# [Problem description]
Copy out every one of the items below word for word, from the first line to the last.

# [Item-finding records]
━━━━━━━━━━━━━━━━━━━━

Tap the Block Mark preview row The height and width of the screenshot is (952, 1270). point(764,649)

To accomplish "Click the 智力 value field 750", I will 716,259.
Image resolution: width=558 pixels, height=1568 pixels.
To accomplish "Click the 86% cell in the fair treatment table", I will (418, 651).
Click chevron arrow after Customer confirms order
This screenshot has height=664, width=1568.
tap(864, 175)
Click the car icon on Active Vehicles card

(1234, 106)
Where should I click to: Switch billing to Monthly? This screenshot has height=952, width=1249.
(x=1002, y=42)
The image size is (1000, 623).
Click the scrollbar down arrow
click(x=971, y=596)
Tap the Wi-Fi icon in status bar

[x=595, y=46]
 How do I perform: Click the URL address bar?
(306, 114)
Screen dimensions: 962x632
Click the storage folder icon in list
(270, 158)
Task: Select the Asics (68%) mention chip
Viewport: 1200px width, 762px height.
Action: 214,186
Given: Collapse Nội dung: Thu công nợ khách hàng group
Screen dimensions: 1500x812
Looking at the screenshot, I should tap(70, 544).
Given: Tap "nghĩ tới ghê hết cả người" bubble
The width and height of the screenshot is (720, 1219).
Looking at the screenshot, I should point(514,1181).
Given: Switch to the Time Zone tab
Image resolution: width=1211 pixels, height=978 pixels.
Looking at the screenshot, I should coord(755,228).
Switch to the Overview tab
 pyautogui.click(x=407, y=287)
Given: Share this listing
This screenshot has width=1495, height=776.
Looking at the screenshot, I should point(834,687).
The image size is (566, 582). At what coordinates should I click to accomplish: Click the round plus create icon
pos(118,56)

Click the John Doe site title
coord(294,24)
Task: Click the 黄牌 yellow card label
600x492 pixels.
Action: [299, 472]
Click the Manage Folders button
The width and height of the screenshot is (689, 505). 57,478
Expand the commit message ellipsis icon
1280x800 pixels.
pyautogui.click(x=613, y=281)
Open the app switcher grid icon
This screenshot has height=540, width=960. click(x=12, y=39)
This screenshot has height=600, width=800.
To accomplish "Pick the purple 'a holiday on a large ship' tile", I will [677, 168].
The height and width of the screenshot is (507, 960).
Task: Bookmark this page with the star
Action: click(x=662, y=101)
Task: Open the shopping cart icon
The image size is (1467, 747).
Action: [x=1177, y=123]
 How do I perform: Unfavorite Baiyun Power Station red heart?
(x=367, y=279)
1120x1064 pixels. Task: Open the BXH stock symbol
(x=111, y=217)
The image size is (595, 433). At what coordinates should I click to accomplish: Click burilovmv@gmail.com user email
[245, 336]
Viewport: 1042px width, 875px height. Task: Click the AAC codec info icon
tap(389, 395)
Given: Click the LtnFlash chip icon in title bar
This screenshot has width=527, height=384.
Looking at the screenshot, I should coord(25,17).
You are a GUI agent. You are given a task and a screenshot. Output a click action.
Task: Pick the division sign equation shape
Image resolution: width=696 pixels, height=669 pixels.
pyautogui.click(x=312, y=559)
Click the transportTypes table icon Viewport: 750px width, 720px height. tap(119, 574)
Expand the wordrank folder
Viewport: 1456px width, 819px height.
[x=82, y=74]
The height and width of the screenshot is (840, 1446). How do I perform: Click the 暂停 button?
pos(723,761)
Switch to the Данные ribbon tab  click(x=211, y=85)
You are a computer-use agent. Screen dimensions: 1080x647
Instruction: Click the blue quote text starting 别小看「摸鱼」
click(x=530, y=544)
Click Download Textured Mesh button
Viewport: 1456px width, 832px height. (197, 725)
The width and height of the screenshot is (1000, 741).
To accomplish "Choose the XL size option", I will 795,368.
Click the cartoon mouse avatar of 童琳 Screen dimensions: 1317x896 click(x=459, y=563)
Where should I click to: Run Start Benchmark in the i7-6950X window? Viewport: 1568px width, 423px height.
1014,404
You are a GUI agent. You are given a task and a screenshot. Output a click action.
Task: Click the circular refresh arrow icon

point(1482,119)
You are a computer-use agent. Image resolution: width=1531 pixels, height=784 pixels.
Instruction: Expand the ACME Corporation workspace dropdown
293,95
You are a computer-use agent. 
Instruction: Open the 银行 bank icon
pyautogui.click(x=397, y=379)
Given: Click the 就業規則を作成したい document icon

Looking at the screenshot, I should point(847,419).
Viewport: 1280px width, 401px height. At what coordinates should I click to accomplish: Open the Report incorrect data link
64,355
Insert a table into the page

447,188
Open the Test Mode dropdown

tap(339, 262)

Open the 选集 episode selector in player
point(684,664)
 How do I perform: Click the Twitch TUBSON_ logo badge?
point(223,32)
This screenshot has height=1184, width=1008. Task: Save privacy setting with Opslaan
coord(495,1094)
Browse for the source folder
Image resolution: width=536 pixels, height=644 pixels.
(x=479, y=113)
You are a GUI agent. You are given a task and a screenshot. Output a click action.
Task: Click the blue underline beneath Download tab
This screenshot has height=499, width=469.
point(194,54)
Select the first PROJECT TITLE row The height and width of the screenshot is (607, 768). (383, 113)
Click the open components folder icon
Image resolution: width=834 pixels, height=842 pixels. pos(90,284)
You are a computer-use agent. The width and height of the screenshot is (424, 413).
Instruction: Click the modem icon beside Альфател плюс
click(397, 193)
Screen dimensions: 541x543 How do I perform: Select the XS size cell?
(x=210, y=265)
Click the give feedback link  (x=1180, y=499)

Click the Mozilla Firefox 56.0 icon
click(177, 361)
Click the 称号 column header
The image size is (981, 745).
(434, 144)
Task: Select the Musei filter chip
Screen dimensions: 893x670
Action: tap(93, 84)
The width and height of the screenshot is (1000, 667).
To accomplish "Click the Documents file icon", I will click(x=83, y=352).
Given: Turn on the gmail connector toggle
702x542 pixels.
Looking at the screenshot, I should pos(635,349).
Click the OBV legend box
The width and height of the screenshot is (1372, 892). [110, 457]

━━━━━━━━━━━━━━━━━━━━

# [Full solution]
Tap the Block Mark preview row The height and width of the screenshot is (952, 1270). point(764,649)

To accomplish "Click the 智力 value field 750", I will 716,259.
Image resolution: width=558 pixels, height=1568 pixels.
To accomplish "Click the 86% cell in the fair treatment table", I will (418, 651).
Click chevron arrow after Customer confirms order
This screenshot has height=664, width=1568.
tap(864, 175)
Click the car icon on Active Vehicles card

(1234, 106)
Where should I click to: Switch billing to Monthly? This screenshot has height=952, width=1249.
(x=1002, y=42)
The image size is (1000, 623).
Click the scrollbar down arrow
click(x=971, y=596)
Tap the Wi-Fi icon in status bar

[x=595, y=46]
 How do I perform: Click the URL address bar?
(306, 114)
Screen dimensions: 962x632
Click the storage folder icon in list
(270, 158)
Task: Select the Asics (68%) mention chip
Viewport: 1200px width, 762px height.
Action: 214,186
Given: Collapse Nội dung: Thu công nợ khách hàng group
Screen dimensions: 1500x812
Looking at the screenshot, I should tap(70, 544).
Given: Tap "nghĩ tới ghê hết cả người" bubble
The width and height of the screenshot is (720, 1219).
Looking at the screenshot, I should point(514,1181).
Given: Switch to the Time Zone tab
Image resolution: width=1211 pixels, height=978 pixels.
Looking at the screenshot, I should coord(755,228).
Switch to the Overview tab
 pyautogui.click(x=407, y=287)
Given: Share this listing
This screenshot has width=1495, height=776.
Looking at the screenshot, I should point(834,687).
The image size is (566, 582). At what coordinates should I click to accomplish: Click the round plus create icon
pos(118,56)

Click the John Doe site title
coord(294,24)
Task: Click the 黄牌 yellow card label
600x492 pixels.
Action: [299, 472]
Click the Manage Folders button
The width and height of the screenshot is (689, 505). 57,478
Expand the commit message ellipsis icon
1280x800 pixels.
pyautogui.click(x=613, y=281)
Open the app switcher grid icon
This screenshot has height=540, width=960. click(x=12, y=39)
This screenshot has height=600, width=800.
To accomplish "Pick the purple 'a holiday on a large ship' tile", I will [677, 168].
The height and width of the screenshot is (507, 960).
Task: Bookmark this page with the star
Action: click(x=662, y=101)
Task: Open the shopping cart icon
The image size is (1467, 747).
Action: [x=1177, y=123]
 How do I perform: Unfavorite Baiyun Power Station red heart?
(x=367, y=279)
1120x1064 pixels. Task: Open the BXH stock symbol
(x=111, y=217)
The image size is (595, 433). At what coordinates should I click to accomplish: Click burilovmv@gmail.com user email
[245, 336]
Viewport: 1042px width, 875px height. Task: Click the AAC codec info icon
tap(389, 395)
Given: Click the LtnFlash chip icon in title bar
This screenshot has width=527, height=384.
Looking at the screenshot, I should coord(25,17).
You are a GUI agent. You are given a task and a screenshot. Output a click action.
Task: Pick the division sign equation shape
Image resolution: width=696 pixels, height=669 pixels.
pyautogui.click(x=312, y=559)
Click the transportTypes table icon Viewport: 750px width, 720px height. tap(119, 574)
Expand the wordrank folder
Viewport: 1456px width, 819px height.
[x=82, y=74]
The height and width of the screenshot is (840, 1446). How do I perform: Click the 暂停 button?
pos(723,761)
Switch to the Данные ribbon tab  click(x=211, y=85)
You are a computer-use agent. Screen dimensions: 1080x647
Instruction: Click the blue quote text starting 别小看「摸鱼」
click(x=530, y=544)
Click Download Textured Mesh button
Viewport: 1456px width, 832px height. (197, 725)
The width and height of the screenshot is (1000, 741).
To accomplish "Choose the XL size option", I will 795,368.
Click the cartoon mouse avatar of 童琳 Screen dimensions: 1317x896 click(x=459, y=563)
Where should I click to: Run Start Benchmark in the i7-6950X window? Viewport: 1568px width, 423px height.
1014,404
You are a GUI agent. You are given a task and a screenshot. Output a click action.
Task: Click the circular refresh arrow icon

point(1482,119)
You are a computer-use agent. Image resolution: width=1531 pixels, height=784 pixels.
Instruction: Expand the ACME Corporation workspace dropdown
293,95
You are a computer-use agent. 
Instruction: Open the 银行 bank icon
pyautogui.click(x=397, y=379)
Given: Click the 就業規則を作成したい document icon

Looking at the screenshot, I should point(847,419).
Viewport: 1280px width, 401px height. At what coordinates should I click to accomplish: Open the Report incorrect data link
64,355
Insert a table into the page

447,188
Open the Test Mode dropdown

tap(339, 262)

Open the 选集 episode selector in player
point(684,664)
 How do I perform: Click the Twitch TUBSON_ logo badge?
point(223,32)
This screenshot has height=1184, width=1008. Task: Save privacy setting with Opslaan
coord(495,1094)
Browse for the source folder
Image resolution: width=536 pixels, height=644 pixels.
(x=479, y=113)
You are a GUI agent. You are given a task and a screenshot. Output a click action.
Task: Click the blue underline beneath Download tab
This screenshot has height=499, width=469.
point(194,54)
Select the first PROJECT TITLE row The height and width of the screenshot is (607, 768). (383, 113)
Click the open components folder icon
Image resolution: width=834 pixels, height=842 pixels. pos(90,284)
You are a computer-use agent. The width and height of the screenshot is (424, 413).
Instruction: Click the modem icon beside Альфател плюс
click(397, 193)
Screen dimensions: 541x543 How do I perform: Select the XS size cell?
(x=210, y=265)
Click the give feedback link  (x=1180, y=499)

Click the Mozilla Firefox 56.0 icon
click(177, 361)
Click the 称号 column header
The image size is (981, 745).
(434, 144)
Task: Select the Musei filter chip
Screen dimensions: 893x670
Action: tap(93, 84)
The width and height of the screenshot is (1000, 667).
To accomplish "Click the Documents file icon", I will click(x=83, y=352).
Given: Turn on the gmail connector toggle
702x542 pixels.
Looking at the screenshot, I should pos(635,349).
Click the OBV legend box
The width and height of the screenshot is (1372, 892). [110, 457]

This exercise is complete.